(Exercise brief): List all the lines in these records that hold "resolution".

(Records to process):
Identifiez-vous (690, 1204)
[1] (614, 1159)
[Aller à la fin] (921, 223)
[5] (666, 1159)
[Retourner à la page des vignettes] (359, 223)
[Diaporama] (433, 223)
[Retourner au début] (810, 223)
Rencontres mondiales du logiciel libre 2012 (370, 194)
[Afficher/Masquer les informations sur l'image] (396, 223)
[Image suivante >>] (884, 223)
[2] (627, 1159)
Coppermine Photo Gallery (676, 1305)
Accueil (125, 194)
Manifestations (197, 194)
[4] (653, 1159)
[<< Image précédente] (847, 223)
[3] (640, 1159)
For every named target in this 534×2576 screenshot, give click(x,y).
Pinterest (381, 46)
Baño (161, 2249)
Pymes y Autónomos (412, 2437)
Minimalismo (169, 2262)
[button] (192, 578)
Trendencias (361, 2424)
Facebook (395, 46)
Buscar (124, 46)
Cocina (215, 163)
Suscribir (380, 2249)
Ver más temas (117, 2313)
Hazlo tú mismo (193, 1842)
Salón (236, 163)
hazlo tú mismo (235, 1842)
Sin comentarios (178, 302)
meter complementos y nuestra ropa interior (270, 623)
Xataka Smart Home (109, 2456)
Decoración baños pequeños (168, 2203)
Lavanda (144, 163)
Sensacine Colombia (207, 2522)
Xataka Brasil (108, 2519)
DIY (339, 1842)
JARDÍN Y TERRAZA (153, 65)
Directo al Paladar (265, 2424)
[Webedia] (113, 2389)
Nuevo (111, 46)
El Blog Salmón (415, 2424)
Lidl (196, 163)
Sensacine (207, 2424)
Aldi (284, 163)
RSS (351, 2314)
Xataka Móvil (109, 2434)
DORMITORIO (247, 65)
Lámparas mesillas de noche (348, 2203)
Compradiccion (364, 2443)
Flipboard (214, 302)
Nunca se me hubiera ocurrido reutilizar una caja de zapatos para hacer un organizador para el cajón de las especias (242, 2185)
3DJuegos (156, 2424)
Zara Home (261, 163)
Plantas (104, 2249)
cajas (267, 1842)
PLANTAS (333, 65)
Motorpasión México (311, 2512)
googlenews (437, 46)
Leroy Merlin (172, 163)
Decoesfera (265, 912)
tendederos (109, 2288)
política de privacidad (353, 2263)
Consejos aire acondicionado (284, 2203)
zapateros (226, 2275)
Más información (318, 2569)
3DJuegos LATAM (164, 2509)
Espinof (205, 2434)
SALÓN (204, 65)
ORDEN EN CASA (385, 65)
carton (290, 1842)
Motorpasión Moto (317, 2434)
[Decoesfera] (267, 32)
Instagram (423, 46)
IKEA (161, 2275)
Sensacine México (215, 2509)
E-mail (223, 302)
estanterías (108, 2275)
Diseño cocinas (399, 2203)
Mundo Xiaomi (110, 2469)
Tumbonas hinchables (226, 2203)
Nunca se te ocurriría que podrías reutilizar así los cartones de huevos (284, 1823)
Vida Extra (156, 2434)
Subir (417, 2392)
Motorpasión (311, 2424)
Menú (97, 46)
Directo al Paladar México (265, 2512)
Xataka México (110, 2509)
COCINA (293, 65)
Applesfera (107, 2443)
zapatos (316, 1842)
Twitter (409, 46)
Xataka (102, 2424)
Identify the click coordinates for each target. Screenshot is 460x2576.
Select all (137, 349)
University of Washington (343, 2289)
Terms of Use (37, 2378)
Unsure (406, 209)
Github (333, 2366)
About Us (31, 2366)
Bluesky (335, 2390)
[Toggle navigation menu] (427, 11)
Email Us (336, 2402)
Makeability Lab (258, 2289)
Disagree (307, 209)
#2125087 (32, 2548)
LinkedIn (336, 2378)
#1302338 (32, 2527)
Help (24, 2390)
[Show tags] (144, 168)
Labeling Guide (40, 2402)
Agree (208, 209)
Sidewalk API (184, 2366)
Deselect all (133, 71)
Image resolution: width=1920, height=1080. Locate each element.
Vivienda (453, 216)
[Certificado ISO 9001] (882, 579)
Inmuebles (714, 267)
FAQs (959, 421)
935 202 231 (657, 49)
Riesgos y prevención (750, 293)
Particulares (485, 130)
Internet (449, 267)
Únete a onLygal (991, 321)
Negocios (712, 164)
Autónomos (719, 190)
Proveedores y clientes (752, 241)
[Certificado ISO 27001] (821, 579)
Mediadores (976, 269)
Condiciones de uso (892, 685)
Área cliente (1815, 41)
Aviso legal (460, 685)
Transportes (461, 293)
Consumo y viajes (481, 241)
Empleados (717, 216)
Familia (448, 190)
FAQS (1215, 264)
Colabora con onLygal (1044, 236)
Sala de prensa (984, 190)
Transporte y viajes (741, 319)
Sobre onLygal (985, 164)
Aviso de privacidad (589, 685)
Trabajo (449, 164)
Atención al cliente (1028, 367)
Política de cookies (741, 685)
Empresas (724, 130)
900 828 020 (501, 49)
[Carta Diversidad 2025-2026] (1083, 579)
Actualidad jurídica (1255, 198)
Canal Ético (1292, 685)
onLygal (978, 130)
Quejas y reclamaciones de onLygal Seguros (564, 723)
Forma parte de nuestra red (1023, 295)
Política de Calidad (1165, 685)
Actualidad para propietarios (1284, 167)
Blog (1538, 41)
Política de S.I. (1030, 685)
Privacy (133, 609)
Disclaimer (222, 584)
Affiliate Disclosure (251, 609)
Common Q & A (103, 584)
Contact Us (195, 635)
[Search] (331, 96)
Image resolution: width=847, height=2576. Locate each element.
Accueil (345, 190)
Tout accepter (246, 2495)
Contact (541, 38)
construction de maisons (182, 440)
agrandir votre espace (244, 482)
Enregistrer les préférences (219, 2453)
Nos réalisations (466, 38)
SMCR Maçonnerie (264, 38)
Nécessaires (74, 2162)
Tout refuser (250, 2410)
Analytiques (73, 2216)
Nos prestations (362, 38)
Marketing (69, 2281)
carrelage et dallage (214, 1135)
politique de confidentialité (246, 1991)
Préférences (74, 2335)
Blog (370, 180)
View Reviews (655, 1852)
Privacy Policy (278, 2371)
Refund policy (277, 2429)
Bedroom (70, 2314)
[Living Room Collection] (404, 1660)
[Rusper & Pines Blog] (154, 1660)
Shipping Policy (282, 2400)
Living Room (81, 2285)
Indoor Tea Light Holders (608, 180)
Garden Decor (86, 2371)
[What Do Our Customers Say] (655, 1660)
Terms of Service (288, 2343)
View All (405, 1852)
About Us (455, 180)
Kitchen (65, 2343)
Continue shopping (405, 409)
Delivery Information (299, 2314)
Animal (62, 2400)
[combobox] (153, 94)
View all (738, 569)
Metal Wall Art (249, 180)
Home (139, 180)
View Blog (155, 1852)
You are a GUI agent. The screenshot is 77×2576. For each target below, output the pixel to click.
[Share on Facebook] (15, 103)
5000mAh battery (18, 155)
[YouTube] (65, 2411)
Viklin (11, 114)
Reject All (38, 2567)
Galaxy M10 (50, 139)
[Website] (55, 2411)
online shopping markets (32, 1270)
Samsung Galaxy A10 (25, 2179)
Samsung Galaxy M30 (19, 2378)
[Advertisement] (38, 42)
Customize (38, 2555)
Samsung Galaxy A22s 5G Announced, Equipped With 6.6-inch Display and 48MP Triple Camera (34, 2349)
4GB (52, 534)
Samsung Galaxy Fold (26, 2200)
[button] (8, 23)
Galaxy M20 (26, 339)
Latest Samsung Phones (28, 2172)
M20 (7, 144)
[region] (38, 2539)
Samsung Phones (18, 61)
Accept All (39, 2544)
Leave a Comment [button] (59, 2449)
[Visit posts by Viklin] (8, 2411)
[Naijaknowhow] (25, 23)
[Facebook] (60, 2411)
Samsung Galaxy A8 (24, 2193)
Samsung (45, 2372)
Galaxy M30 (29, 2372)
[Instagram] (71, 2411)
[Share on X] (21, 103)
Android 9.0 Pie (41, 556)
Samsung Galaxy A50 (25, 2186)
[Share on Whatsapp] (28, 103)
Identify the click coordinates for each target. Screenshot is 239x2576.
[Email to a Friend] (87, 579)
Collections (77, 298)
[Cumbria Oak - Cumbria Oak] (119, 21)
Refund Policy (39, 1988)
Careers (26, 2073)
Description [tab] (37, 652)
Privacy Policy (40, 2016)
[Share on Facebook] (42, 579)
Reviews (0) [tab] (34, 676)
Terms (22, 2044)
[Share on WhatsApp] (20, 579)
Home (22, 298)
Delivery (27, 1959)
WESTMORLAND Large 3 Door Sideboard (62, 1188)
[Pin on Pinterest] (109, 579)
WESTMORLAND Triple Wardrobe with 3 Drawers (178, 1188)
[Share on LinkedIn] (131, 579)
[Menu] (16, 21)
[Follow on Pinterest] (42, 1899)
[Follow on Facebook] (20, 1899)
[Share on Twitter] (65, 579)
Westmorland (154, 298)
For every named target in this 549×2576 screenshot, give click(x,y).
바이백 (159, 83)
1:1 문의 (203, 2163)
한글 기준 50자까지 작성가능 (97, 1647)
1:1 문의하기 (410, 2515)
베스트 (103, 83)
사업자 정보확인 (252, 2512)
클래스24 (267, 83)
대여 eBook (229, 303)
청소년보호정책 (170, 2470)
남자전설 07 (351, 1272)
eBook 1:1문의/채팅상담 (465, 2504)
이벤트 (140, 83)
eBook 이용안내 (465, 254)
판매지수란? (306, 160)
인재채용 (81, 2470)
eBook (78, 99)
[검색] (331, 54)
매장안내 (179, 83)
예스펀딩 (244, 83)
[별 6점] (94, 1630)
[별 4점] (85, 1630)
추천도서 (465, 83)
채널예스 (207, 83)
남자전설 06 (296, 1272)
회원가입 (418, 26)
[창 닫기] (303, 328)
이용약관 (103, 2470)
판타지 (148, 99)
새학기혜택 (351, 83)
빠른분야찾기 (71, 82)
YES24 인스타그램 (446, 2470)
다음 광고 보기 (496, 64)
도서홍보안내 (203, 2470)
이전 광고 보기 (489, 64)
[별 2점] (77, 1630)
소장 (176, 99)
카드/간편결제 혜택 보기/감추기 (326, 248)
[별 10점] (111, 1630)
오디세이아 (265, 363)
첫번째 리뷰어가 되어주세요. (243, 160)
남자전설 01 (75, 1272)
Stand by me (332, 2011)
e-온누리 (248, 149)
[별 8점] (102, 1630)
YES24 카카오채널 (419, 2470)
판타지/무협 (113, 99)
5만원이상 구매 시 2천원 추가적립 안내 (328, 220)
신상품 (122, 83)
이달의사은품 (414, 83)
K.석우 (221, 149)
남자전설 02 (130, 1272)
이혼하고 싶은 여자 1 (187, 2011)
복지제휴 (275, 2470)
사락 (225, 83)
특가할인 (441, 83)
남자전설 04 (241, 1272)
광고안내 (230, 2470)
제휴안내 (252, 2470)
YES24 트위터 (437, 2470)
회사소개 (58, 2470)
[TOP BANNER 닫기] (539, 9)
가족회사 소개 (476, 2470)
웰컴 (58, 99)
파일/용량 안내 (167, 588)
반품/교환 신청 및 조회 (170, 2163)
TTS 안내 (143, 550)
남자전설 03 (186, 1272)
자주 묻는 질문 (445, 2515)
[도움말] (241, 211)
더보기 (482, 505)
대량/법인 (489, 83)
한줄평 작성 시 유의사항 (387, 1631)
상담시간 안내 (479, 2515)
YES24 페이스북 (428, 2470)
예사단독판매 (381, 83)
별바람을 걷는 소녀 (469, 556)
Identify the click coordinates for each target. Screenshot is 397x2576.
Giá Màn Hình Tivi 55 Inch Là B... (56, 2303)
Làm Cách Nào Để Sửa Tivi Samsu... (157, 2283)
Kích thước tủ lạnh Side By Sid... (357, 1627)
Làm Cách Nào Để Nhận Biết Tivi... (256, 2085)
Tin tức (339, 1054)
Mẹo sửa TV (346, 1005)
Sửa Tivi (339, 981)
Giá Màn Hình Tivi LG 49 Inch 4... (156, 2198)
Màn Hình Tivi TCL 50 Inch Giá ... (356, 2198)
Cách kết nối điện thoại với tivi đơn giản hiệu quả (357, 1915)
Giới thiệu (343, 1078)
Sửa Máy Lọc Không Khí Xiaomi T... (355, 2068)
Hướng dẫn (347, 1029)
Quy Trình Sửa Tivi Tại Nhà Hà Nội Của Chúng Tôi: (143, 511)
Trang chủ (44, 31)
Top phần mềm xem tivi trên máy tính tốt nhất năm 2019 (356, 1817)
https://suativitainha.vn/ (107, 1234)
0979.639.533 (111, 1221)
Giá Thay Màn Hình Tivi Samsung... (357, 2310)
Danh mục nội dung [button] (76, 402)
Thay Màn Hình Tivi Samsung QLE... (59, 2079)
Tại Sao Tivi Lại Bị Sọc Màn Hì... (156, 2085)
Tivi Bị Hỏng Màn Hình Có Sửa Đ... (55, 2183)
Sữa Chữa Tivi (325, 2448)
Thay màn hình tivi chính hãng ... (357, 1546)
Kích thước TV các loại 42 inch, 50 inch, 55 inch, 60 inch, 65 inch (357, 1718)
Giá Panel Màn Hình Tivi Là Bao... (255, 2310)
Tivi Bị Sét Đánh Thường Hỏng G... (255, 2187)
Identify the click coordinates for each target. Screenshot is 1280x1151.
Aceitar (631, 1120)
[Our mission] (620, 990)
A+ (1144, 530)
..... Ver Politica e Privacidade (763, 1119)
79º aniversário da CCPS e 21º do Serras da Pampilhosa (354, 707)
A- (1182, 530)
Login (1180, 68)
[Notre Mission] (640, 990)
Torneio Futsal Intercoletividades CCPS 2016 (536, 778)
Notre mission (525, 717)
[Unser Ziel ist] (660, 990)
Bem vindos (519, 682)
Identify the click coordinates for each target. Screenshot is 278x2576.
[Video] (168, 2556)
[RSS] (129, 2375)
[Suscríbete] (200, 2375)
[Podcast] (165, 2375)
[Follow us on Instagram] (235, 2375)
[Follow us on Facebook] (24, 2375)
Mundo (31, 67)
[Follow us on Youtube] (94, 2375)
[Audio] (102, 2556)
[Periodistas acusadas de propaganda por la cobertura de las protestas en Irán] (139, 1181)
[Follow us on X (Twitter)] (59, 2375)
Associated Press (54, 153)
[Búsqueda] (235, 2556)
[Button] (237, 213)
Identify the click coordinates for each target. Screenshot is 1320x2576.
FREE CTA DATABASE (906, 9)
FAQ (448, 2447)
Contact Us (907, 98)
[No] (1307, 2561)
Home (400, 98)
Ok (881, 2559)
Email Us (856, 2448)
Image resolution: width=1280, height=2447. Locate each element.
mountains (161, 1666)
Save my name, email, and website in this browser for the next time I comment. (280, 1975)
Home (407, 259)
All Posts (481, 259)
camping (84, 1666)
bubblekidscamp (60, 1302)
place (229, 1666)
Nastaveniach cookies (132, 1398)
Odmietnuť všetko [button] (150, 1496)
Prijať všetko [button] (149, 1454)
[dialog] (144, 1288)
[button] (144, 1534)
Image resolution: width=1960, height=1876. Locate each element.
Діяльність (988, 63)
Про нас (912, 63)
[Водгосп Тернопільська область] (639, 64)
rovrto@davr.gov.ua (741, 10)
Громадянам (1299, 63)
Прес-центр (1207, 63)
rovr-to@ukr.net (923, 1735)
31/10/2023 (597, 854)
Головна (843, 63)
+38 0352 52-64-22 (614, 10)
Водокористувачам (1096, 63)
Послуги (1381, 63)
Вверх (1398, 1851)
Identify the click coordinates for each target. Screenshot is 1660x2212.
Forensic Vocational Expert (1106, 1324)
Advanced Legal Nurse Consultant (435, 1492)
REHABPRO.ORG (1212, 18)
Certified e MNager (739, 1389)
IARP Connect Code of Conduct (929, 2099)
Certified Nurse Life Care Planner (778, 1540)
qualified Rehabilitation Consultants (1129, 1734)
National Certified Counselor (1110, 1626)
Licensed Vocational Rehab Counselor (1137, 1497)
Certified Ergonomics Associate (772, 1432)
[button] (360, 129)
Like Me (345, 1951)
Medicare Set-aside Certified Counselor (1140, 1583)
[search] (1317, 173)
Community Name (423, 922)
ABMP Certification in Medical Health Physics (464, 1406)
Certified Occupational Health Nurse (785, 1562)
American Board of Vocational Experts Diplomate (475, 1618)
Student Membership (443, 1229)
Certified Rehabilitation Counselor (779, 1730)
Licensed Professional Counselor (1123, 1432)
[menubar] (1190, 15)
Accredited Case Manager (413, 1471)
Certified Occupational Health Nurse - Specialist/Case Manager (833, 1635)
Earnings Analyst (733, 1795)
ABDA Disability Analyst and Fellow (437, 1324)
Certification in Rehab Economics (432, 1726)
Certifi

(Response area):
Image resolution: width=1920, height=1080. Locate each element.
Image resolution: width=847, height=2576. Locate each element.
Image resolution: width=1280, height=2447. Locate each element.
Image resolution: width=1960, height=1876. Locate each element.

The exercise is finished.